Утром была физкультура. Вела полненькая кругленькая такая женщина в годах. С утра - в спортзал. Молились всегда. Преподаватель читал молитву прежде, чем что-то делать. Потом завтрак. Хоть где ты работал, кроме кухни, тогда не сидел за общим столом, все сообща, вместе. Давали кашу из ржаной муки и стакан молока. Сидели за длинными столами, во главе преподаватель читал молитву, ели, затем благодарили – читали молитву. Обед тоже был в определённое время. То же самое было. Часто давали картошку в мундире. Там уже научилась чистить. Ложка должна быть, если была кашка после картошки. Никто не учил, но смотришь, как делают другие, стараешься. Никто не показывал. По ходу учишься, что преподаватель скажет.
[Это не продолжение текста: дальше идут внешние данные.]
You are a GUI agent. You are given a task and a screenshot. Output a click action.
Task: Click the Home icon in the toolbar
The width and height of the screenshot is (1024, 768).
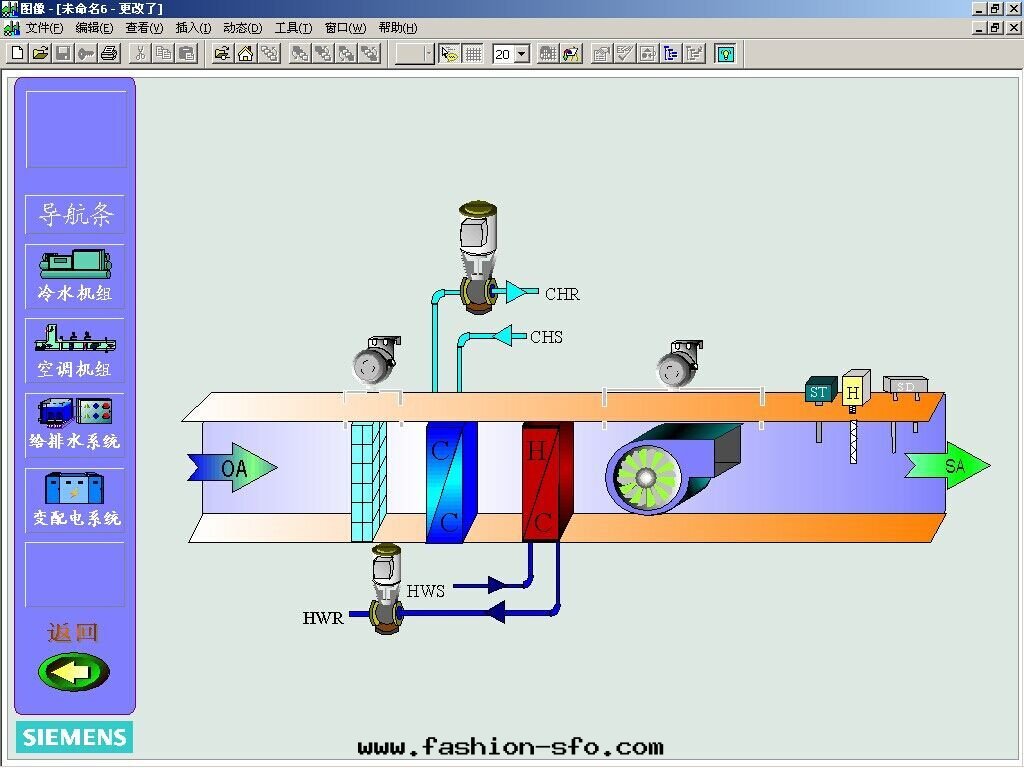246,53
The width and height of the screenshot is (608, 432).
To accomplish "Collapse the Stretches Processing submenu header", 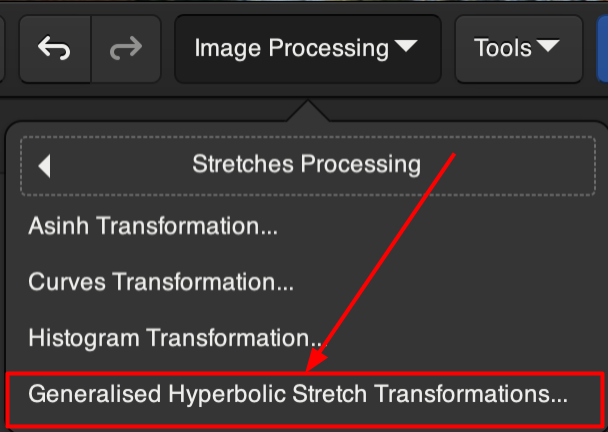I will [x=306, y=165].
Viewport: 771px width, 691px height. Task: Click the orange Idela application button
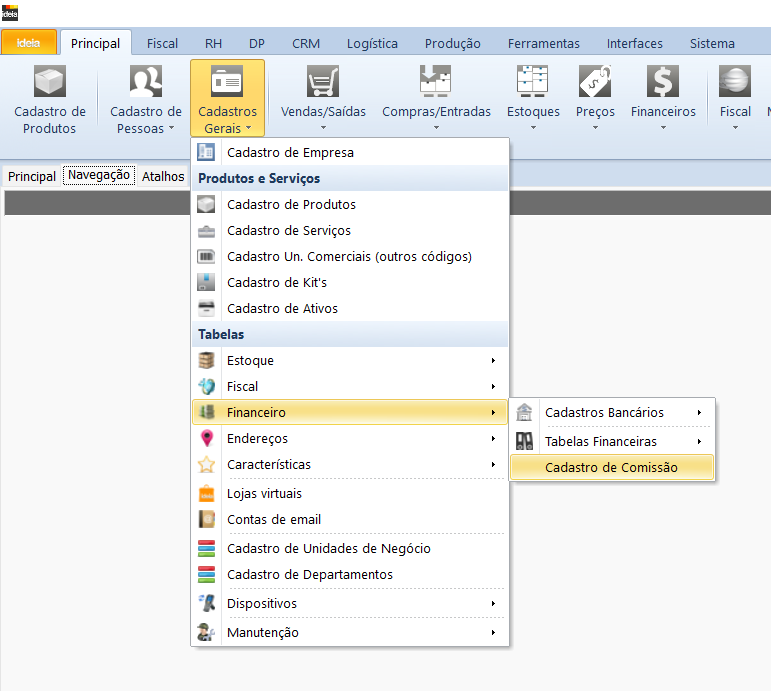(x=28, y=43)
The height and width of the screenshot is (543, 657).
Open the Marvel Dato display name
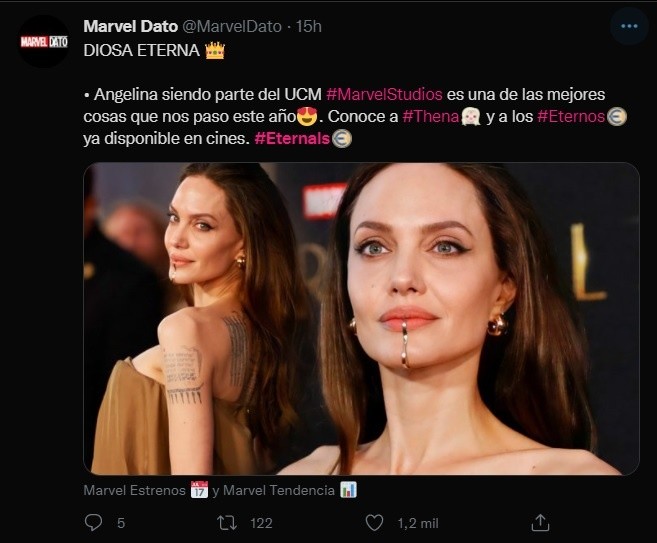point(126,25)
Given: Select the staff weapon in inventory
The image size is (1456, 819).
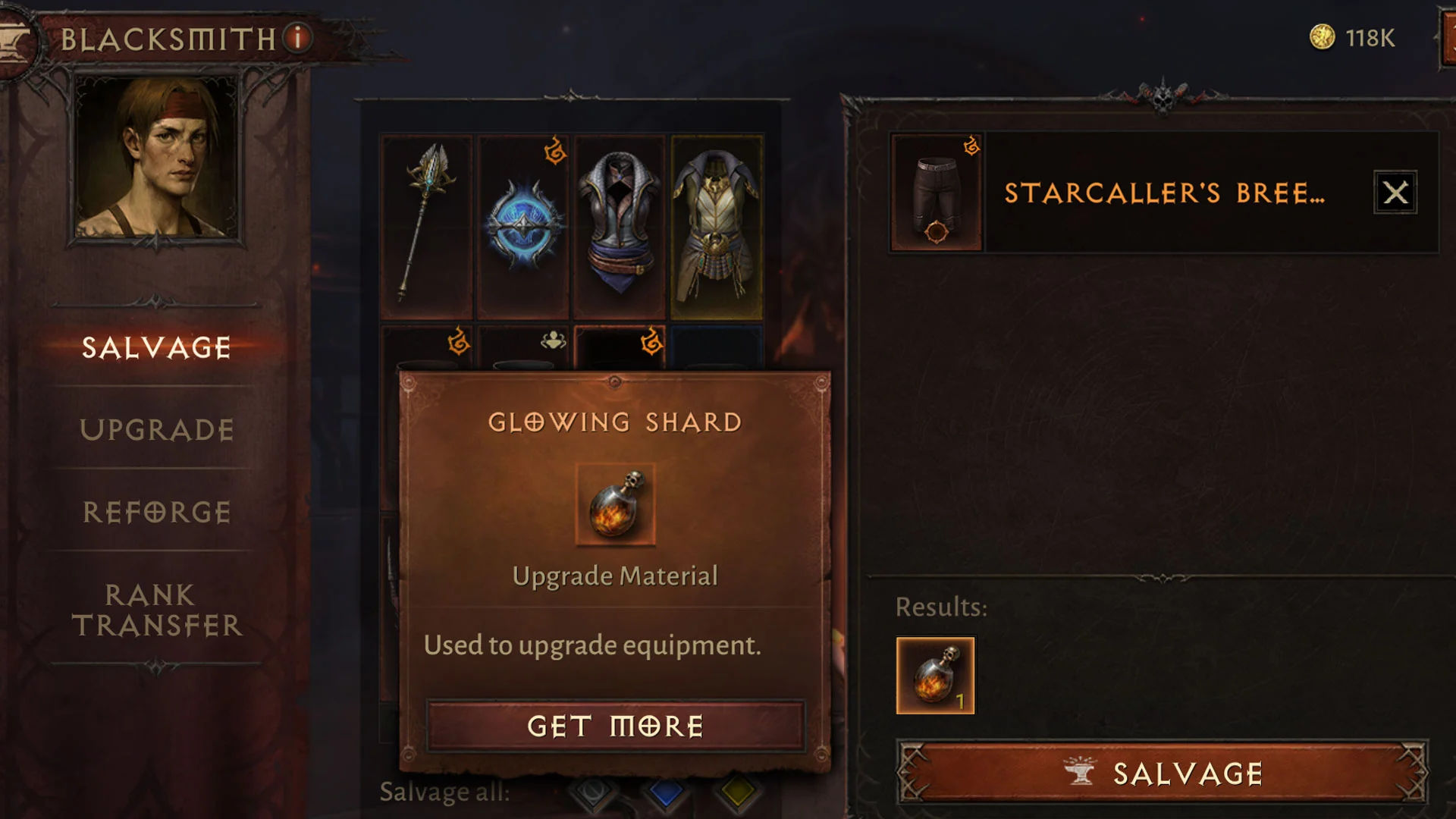Looking at the screenshot, I should (x=427, y=227).
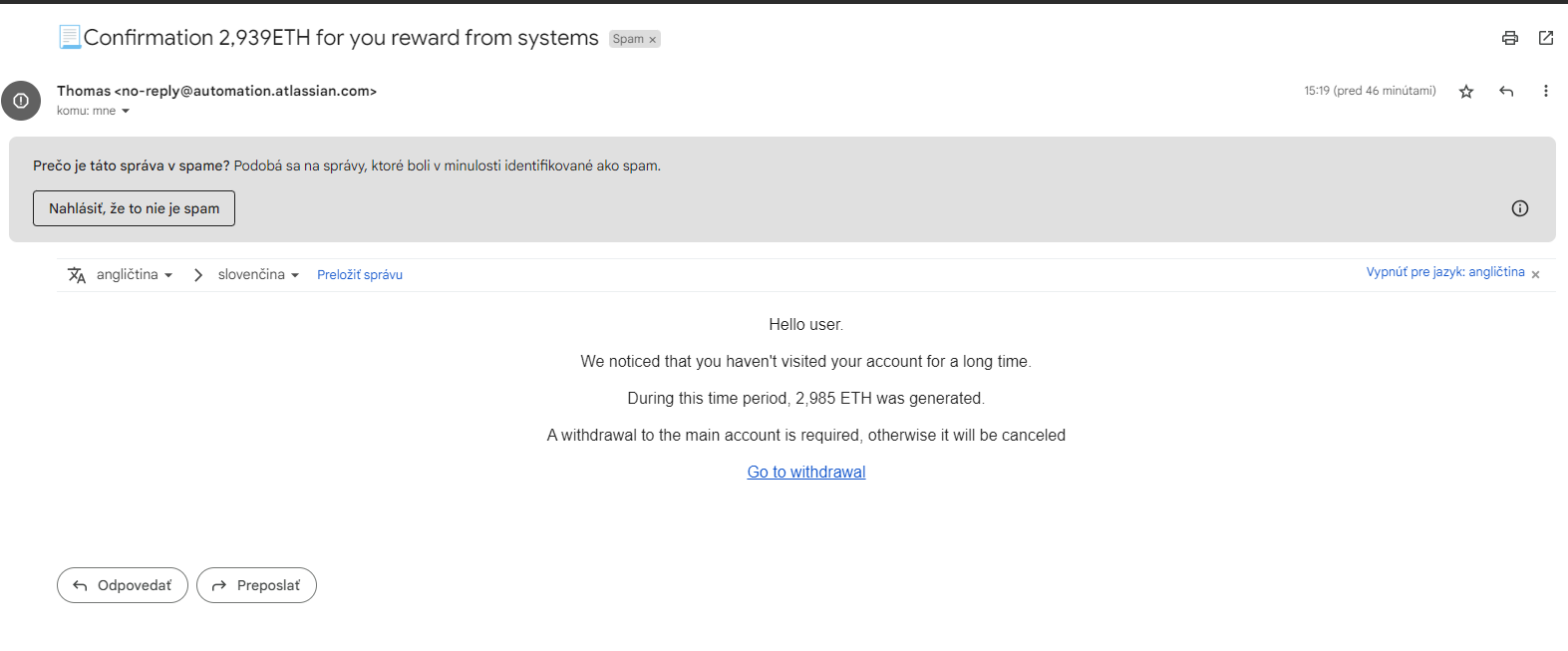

Уроки были разные. Богословие: Библию читали. Сам пастор, директор школы, вёл этот урок. Финки все старше были, уже школу закончили, им по 20 лет было. Только одна младше была. У нас даже хор был, я туда ходила, пела. Пели гимны божественные. Были уроки трудов: учили шить, вязать, ткать. Был целый цех. Нам давали нитки. Учили прясть, шить на машинке. Делали полотенца даже. Вязали всё детское, когда учились вязать. Учили даже ставить заплатки, как правильно. Не помню, были ли истории и прочие. А так всё делали с удовольствием.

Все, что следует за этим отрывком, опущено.